Reinforcement learning is a typical data-driven control method. In this paper, the method of signal control scheme improvement is proposed. According to the different traffic flow characteristics, the subregions are divided. Based on the three key parameters of cycle length, arterial coordination signal offset, and green split, a set of hierarchical control algorithms based on reinforcement learning is constructed to optimize and improve the current signal timing scheme.

##### 3.1. Control Subregions Division and Cycle Optimization

As for the regional coordination control, the primary content is the division of the coordination subregions. In the signal control road network, each intersection has its influence range, and the intersection and section within this range are greatly affected by it. To quantify the impact and define the scope of influence, literature defines direct relevance to describe the relationship between adjacent intersections, finding that when the upstream node traffic flows into the downstream node, it is close to or greater than the downstream node's import capacity. It is found that the path correlation is mainly affected by the traffic network topology and OD distribution between the two intersections. The more the OD paths through two nodes at the same time, the stronger the correlation between nodes. The higher the flow rate of OD path passing through both nodes at the same time, the stronger the correlation between nodes. The more the OD paths that pass through both nodes at the same time are unique, the stronger the correlation between nodes will be.

The optimization range is region-level road network optimization. The control subregions are divided by characteristic parameters such as average travel time; vehicle OD amount between intersections and traffic coordination control subregions are finally determined.

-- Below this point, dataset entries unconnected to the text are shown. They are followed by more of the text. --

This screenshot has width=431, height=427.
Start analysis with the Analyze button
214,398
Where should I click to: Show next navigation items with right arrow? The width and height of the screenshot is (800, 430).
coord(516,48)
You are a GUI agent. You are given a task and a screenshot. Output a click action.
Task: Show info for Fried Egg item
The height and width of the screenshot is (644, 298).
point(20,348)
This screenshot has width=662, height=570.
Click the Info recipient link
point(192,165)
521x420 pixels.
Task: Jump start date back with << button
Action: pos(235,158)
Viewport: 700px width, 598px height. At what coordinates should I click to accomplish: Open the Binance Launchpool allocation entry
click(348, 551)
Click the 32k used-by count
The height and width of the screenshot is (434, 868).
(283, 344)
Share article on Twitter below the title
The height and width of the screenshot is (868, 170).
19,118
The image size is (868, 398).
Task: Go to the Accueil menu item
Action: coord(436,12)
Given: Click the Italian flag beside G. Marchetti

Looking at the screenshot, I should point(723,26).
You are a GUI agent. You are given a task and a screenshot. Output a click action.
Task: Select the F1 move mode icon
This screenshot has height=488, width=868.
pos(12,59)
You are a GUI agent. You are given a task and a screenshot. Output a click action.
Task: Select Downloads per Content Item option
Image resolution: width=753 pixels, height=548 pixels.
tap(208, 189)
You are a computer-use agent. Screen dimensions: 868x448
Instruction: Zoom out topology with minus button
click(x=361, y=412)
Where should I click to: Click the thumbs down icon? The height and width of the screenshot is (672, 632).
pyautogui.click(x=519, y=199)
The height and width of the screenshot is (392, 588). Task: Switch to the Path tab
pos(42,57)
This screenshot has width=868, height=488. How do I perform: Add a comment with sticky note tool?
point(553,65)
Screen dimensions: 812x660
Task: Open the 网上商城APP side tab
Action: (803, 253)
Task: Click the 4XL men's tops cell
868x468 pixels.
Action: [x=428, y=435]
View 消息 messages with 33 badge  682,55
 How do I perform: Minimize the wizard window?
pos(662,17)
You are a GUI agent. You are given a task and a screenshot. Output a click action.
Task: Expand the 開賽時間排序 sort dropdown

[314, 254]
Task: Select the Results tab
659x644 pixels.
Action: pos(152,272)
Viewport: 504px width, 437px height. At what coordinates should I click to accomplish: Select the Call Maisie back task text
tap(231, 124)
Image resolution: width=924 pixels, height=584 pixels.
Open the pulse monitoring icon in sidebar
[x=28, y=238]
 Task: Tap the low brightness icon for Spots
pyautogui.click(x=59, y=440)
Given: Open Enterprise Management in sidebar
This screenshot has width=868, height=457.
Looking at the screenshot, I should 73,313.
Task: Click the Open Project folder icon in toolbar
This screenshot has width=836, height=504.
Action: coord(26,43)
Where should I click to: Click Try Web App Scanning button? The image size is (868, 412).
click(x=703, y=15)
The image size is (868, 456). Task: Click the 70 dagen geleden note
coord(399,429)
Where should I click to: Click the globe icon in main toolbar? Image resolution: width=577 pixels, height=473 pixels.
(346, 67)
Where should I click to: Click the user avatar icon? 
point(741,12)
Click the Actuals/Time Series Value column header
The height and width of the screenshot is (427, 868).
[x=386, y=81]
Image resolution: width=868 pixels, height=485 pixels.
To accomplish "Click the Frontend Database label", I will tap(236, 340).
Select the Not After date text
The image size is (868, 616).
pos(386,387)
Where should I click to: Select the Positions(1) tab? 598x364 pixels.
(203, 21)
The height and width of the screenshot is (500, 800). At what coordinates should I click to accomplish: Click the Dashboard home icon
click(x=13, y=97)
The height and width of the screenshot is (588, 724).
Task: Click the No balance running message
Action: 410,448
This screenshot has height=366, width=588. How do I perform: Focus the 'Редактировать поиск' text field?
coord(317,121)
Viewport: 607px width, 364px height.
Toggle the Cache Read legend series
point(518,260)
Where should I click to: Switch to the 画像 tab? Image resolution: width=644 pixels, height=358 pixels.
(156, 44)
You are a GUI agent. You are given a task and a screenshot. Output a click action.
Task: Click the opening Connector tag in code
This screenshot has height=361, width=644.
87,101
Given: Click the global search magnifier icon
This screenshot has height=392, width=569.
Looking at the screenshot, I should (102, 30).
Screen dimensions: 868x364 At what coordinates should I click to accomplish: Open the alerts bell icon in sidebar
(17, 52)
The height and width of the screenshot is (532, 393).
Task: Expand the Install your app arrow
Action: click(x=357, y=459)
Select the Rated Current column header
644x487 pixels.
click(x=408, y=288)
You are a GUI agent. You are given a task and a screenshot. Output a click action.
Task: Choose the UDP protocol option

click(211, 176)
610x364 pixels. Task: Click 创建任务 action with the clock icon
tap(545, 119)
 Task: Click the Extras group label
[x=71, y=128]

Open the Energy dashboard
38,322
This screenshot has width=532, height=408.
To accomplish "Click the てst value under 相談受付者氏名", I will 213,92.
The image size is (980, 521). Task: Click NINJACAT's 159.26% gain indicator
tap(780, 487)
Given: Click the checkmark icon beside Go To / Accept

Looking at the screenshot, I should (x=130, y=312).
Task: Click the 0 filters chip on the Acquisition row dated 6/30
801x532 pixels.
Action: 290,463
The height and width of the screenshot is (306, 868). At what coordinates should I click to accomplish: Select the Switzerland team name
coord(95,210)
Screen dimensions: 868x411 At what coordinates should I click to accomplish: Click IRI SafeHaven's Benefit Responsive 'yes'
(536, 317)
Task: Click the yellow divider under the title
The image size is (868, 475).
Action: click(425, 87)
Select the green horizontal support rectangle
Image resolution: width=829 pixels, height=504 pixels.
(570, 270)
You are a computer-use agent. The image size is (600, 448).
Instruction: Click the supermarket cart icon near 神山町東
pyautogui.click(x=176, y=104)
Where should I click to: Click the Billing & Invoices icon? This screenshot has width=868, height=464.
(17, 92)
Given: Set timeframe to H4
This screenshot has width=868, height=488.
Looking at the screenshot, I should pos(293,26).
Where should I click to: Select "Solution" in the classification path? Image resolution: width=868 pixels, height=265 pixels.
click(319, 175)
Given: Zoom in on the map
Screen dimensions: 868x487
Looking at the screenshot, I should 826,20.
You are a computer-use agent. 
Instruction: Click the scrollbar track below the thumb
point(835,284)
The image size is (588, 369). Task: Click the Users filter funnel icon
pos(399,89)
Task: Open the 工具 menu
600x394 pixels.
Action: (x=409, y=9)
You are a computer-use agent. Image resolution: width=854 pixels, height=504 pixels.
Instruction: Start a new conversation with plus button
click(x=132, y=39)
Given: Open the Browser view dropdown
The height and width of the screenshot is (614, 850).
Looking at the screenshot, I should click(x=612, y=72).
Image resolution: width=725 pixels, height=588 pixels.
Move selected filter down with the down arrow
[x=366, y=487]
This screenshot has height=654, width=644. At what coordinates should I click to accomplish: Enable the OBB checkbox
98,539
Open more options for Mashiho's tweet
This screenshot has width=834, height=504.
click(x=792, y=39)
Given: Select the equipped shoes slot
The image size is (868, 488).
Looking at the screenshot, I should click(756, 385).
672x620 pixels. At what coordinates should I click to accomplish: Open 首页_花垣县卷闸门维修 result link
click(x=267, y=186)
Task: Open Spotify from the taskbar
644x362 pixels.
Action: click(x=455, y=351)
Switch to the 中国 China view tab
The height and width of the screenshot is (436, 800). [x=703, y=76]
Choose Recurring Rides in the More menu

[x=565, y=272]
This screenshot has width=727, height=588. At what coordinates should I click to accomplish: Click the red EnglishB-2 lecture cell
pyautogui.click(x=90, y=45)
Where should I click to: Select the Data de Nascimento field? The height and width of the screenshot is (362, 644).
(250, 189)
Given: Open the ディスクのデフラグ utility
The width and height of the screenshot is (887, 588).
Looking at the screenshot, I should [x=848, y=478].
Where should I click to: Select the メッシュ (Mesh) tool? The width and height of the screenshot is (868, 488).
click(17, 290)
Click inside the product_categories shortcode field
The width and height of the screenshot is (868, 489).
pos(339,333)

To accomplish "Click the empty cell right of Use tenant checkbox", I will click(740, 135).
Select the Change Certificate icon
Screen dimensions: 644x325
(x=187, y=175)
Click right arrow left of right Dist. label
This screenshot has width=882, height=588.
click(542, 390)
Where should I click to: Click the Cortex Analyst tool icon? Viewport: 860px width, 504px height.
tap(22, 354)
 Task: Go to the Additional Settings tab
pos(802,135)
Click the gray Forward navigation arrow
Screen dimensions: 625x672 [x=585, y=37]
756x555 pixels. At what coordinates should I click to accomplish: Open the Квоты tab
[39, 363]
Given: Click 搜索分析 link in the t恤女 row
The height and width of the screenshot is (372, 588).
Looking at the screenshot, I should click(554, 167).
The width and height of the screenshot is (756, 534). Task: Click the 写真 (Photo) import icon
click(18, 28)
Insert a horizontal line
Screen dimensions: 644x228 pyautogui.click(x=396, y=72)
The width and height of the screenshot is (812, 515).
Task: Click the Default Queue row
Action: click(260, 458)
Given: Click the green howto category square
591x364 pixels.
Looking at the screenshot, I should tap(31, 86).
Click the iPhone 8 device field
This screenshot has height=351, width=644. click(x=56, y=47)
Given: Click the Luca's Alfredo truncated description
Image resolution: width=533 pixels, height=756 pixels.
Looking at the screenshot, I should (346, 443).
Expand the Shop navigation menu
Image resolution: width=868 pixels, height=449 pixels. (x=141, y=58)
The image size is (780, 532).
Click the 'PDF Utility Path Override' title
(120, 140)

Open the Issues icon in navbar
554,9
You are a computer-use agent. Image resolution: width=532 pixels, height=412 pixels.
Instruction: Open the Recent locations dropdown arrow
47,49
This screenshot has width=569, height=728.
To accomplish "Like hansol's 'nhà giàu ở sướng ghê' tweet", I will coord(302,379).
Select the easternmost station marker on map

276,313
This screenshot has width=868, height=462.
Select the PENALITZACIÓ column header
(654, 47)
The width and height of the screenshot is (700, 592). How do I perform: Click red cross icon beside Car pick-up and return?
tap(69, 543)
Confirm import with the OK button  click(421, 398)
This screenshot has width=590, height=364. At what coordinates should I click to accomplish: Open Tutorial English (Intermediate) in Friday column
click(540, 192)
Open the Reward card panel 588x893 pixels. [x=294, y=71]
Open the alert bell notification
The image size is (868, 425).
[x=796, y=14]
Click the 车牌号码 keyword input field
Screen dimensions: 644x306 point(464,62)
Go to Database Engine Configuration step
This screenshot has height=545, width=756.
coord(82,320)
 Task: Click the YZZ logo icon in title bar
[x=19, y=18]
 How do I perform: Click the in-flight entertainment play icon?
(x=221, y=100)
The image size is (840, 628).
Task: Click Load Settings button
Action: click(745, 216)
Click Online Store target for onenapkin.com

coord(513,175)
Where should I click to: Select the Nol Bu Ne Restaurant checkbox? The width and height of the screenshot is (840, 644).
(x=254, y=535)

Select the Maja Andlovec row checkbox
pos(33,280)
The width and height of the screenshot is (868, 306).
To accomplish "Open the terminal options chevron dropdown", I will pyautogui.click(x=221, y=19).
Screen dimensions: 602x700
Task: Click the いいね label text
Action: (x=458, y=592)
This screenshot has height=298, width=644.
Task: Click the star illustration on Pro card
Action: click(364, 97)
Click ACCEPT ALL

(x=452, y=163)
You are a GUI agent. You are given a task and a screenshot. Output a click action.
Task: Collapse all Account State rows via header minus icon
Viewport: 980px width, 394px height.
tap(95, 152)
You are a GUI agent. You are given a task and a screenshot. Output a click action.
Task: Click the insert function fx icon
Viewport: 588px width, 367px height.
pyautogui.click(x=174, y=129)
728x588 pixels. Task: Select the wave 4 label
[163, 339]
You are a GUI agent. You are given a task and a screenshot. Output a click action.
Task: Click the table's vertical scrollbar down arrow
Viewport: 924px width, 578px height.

The signal cycle refers to the time required for the signal color to display one cycle in the set phase order, that is, the sum of the steps of each control step in one cycle. The signal cycle is the key control parameter that determines the effectiveness of traffic signal control. If the signal cycle is too short, it is difficult to ensure that the vehicles in all directions can pass through the intersection smoothly, resulting in frequent stops at the intersection and a decline in the utilization rate of the intersection. If the signal cycle is too long, it will cause the driver to wait for too long, greatly increasing the delay time of the vehicle. The cycle in the green wave control is taken as the common cycle by the maximum signal cycle of the key intersection of the arterial, and the signal cycle of the remaining intersections is reallocated to each phase according to the traffic flow ratio.

According to different evaluation indexes, the optimal cycle is obtained by using model-based algorithm. Regarding the evaluation indicators of traffic efficiency at intersections, traffic capacity, saturation, service level, travel time, number of stops, and queue length are commonly used at home and abroad. The delay is mainly due to the travel time loss caused by traffic friction and traffic control. It is closely related to the cycle duration, green split, and saturation. It is an important indicator for evaluating the traffic service level and operational efficiency of signalized intersections, including queue delay, parking delay, control delay, and lane approach delay.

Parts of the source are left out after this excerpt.